* _ACTIVITY_:
Could you transcribe exactly the lines from the one containing "This screenshot has height=375, width=500." through the last line of the records below, leaving out the pictures?

* _INPUT MATERIAL_:
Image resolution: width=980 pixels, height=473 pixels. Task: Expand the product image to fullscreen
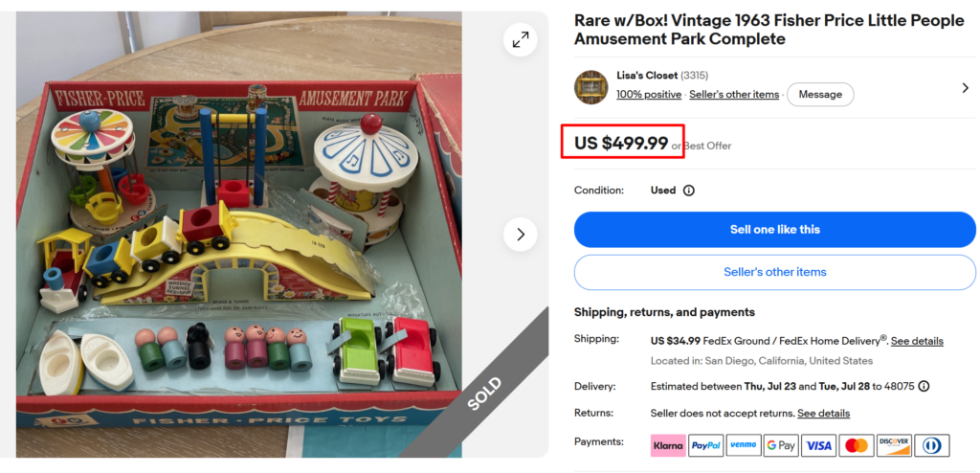tap(520, 39)
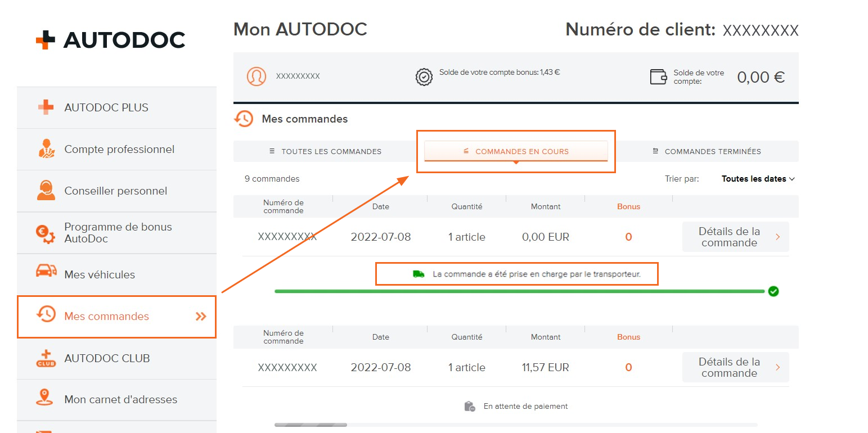This screenshot has height=433, width=868.
Task: Open the first order's Détails de la commande
Action: tap(735, 237)
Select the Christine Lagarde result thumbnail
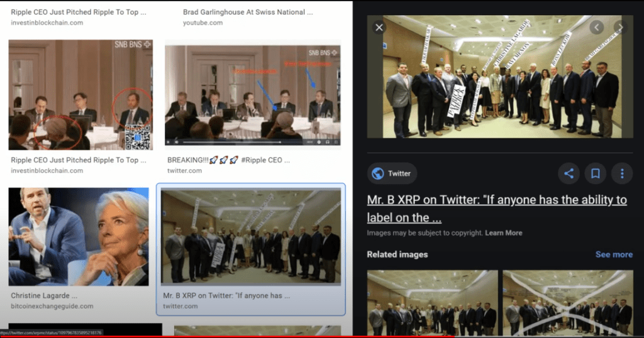Screen dimensions: 644x338 [78, 236]
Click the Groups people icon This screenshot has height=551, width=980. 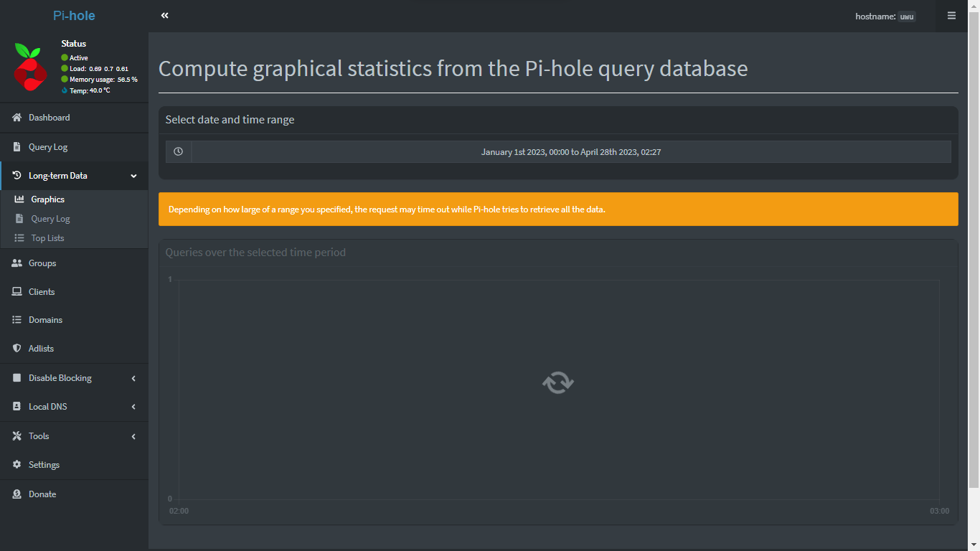[x=17, y=263]
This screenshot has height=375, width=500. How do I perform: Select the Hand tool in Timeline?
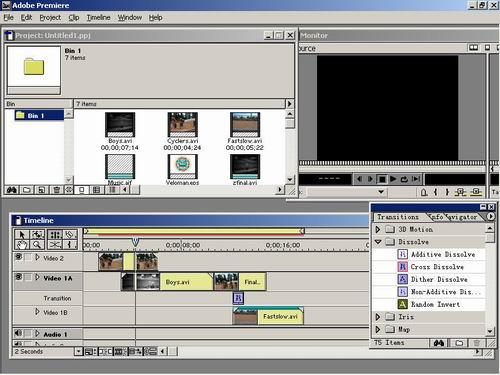click(22, 245)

* _SOLVED EXERCISE_:
This screenshot has height=375, width=500. How do I perform: Select the Hand tool in Timeline?
click(22, 245)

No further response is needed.